I'm not fully onboard with the logic that we just have to live with a certain type of criminal behavior because the technology that could prevent it can be misused to enable another type of criminal behavior. We should aim to stop any kind of criminal behavior.

We should, but also we should prioritise more harmful behaviour being prevented over less harmful behaviour, and stalking/harassment is in my opinion more harmful than property theft.

  • Not on Earth, no.

    It would be if stalking happened at the same frequency as property theft, but the rates are ridiculously lopsided.

    So much property theft happens that we don't bother reporting almost any of it.

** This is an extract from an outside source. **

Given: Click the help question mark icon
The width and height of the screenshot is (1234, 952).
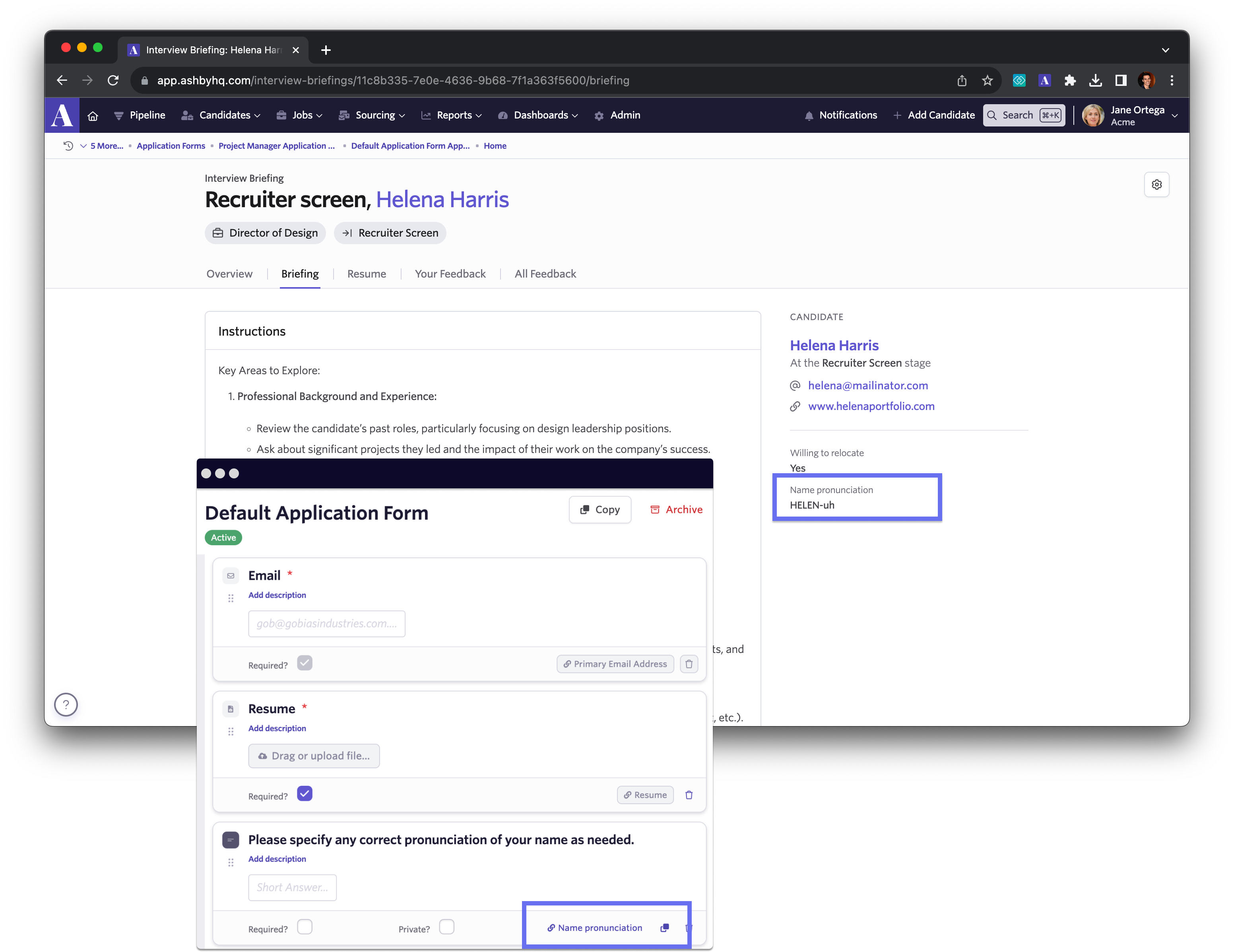Looking at the screenshot, I should point(66,704).
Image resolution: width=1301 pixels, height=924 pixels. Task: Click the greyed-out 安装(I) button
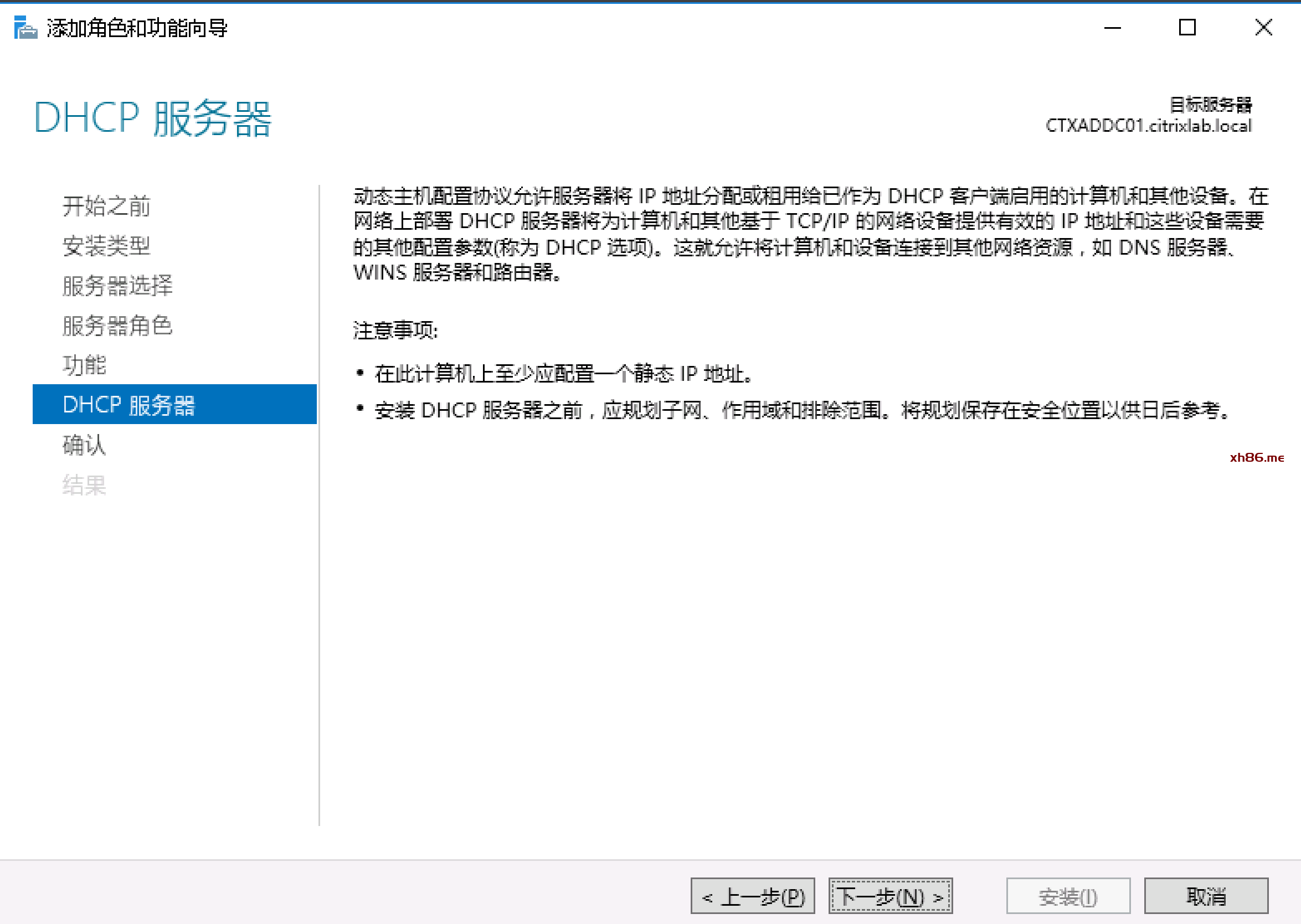1068,896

    • Frequency isn't really an issue here. I don't care that much if someone steals my luggage. I'd be a little mad if someone took my bike, but I have redundant protection for it, along with other things of more importance, or I keep them on me.

      But I'd really, really not like to find out someone was following me around.

      1 reply →

> I'm not fully onboard with the logic that we just have to live with a certain type of criminal behavior because the technology that could prevent it can be misused to enable another type of criminal behavior. We should aim to stop any kind of criminal behavior.

I don’t think anyone is making a claim that we should live with this according to first principles. I think people are saying this trade-off currently exists because it doesn’t seem to be economically or technologically feasible to solve both well.

How do you propose making an improvement to tracking technology that reduces theft while at the same time not assisting stalking?

One idea: if you report your AirTag as stolen, then it can continue to track the item, but you lose the ability to see where it is. In so doing you hand off tracking capability to some authority. This could be an improvement to the extent that the authority is trustworthy and well behaved. Unfortunately, such properties are not guaranteed across the globe. This would create more incentives for bribery for example.

  • Even in most first world countries the police won't help for the theft of an item of small value like a bag or even a bike.